T: Again, I’m not going to be directly involved so to be honest, I don’t know what’s going to happen. But if I would guess, I think it will speed up even more. If you look at the works by Trigger and American works on Cartoon Network, they’re even faster than FLCL was.
S: Iwai-san, the scenario writer, happens to be a friend of mine. He’s a different sort of crazy than Tsurumaki-san, so I think you’ll see that in the new series.
Q: You were away from anime for a long time. Is there a specific type of character you’d like to play in the future?
S: Well, I’ve been acting on stage for all this time, but I’ve been doing a little more voice work lately. As you can see I’m an oba-chan now, but I keep getting cast as middle school and high-school students. I’d like to play an oba-chan!
Q: In the original, there were a lot of South Park and American cartoon references. Will there be those kinds of references in the new FLCL, and are there American cartoons now that you’re interested in?
T: It’s up to the new director. I have been talking to Iwai, and I suggested he should watch US cartoons like Adventure Time and Gravity Falls, or Star vs. the Forces of Evil. And Sugar Rush – I love that one.
S: I’m actually doing dubbing work for Rick & Morty right now, and I like it a lot. it’s fun. Lots of toilet humor.
Q: It seems like FLCL is a gateway into anime for a lot of viewers who don’t really know anime. Did you think that was going to happen when you created it?
T: It’s the kind of show in Japan that only hard-core otaku would watch. It’s positioned very differently than in the States. When we were making it, I wanted to reach as many types of otaku as I could – guitar otaku, bike otaku, etc. We also recruited non-seiyuu actors when we were casting it, because we wanted to try and draw theatre otaku as well.
Q: Is there anything the two of you want to do while you’re in the States?
T: I wanted to eat sushi you could only get in the United States. So I had California rolls for lunch.
S. There’s a building with a 30-meter slide somewhere in L.A.. I’d like to try that.

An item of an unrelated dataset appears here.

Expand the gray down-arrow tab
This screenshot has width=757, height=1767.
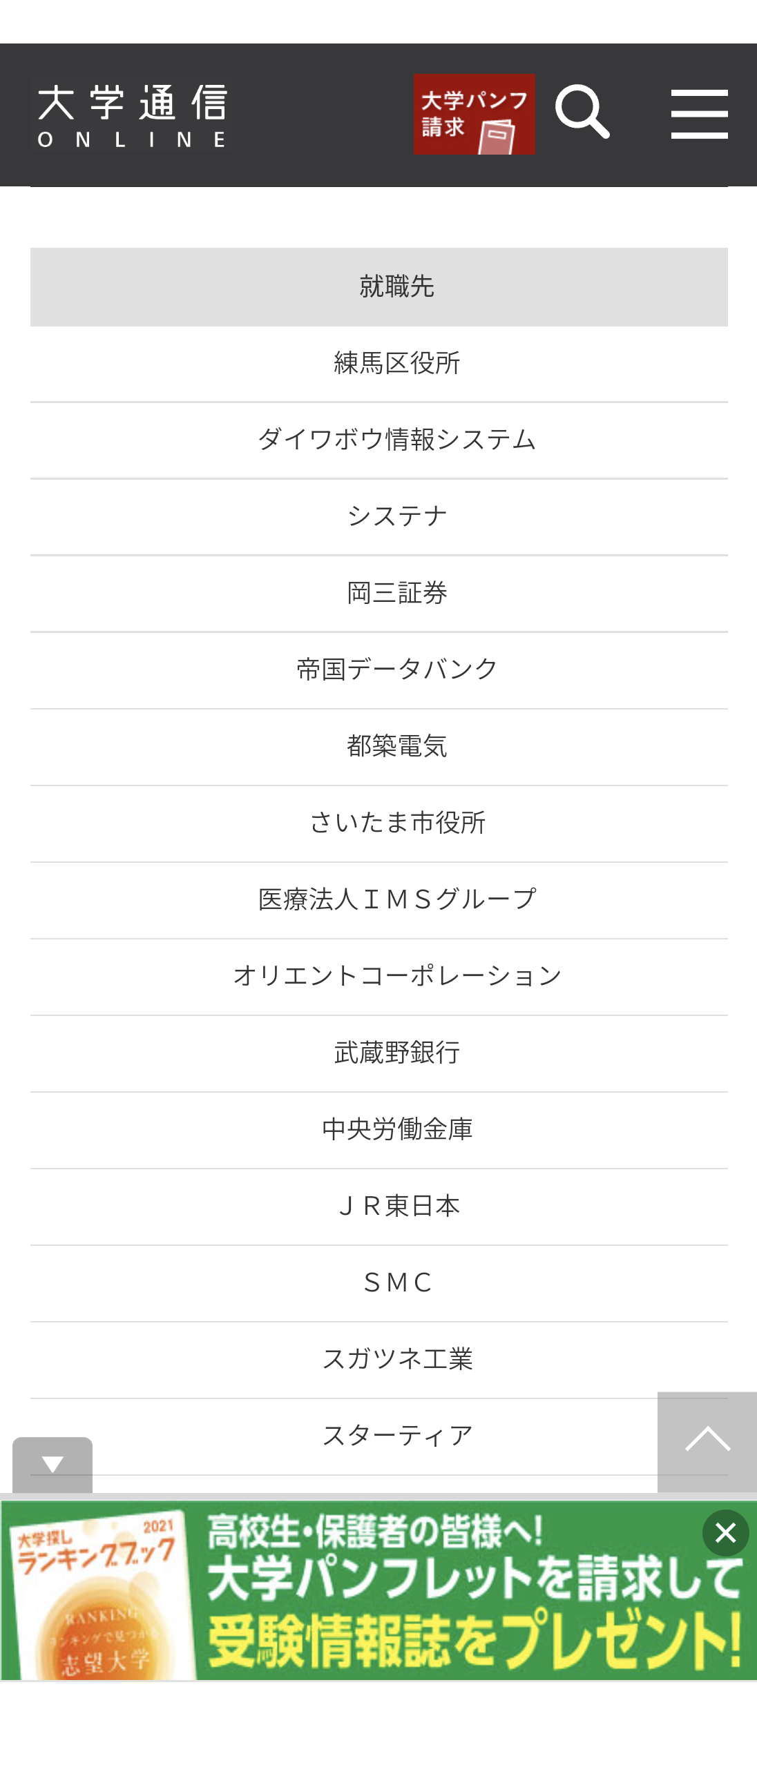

G.E.: Gainax was a place with an incredible number of talented people. What was so special about Gainax that it drew so many influential and creative pioneers, and are you a little sad that they’ve now scattered to other studios all over the industry?
T: It’s quite the opposite for me. A lot of people we worked with on shows like FLCL and Gunbuster 2 went on to become directors, and I’m very proud of that. They learned the way I do it, and the way Anno-san did it. I’m very proud those guys are directing in many different places.